E allora, se la previsione di un’agevolazione fiscale, commisurata nel suo importo al canone mensile di locazione, implica che il conduttore resta obbligato al pagamento del canone anche per il mese di marzo 2020 nelle locazioni commerciali con oggetto immobili in categoria catastale C/1, pare logico e ragionevole nonché compatibile con il principio di uguaglianza che, ove il ricorso a detto credito di imposta sia precluso, cioè impossibile proprio per l’appartenenza dell’immobile locato ad altra e diversa categoria catastale, si possa quantomeno invocare il beneficio di una temporanea riduzione del canone mensile di locazione per il periodo di operatività delle restrizioni connesse all’emergenza sanitaria.

Una siffatta richiesta sarebbe legittima anche perché fondata su una condizione di impossibilità (sia pur provvisoria) della prestazione per una causa esterna ed oggettiva di forza maggiore, non imputabile al debitore e idonea, per ciò solo, a sollevare quest’ultimo da responsabilità contrattuale per inadempimento.

Si ricorda, infatti, che l’art. 1218 c.c. sgrava il debitore dall’obbligo di risarcire il danno se si fornisce la prova che “l’inadempimento o il ritardo è stato determinato da impossibilità della prestazione derivante da causa a lui non imputabile”.

La medesima osservazione potrebbe valere, allora, anche per le locazioni diverse da quella ad uso commerciale (ad esempio le locazioni ad uso abitativo) su cui il Decreto c.d.

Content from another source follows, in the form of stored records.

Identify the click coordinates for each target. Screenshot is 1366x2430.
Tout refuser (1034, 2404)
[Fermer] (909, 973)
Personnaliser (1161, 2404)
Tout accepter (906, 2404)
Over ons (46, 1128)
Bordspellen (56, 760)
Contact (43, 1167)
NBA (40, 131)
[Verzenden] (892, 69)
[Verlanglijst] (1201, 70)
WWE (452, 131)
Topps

Cura Italia non ha inciso in maniera specifica, lasciando verosimilmente spazio alla possibilità di accordi ad hoc tra Locatore e Conduttore.

Benché il proprietario non sia giuridicamente tenuto, stando così le cose, ad accettare il mancato o parziale pagamento del canone mensile di locazione, si confida tuttavia nella messa in opera di soluzioni bonarie, ispirate al buon senso e al criterio di ragionevolezza, con cui le parti contrattuali possano raggiungere un punto di intesa tra le loro rispettive esigenze in questo delicatissimo momento storico, anche in attuazione dei principi generali di correttezza, lealtà, diligenza e collaborazione che dovrebbero sostenere la tenuta di ogni rapporto obbligatorio (art. 1175 c.c. “Comportamento secondo correttezza” e art. 1176 c.c. “Diligenza nell’adempimento”).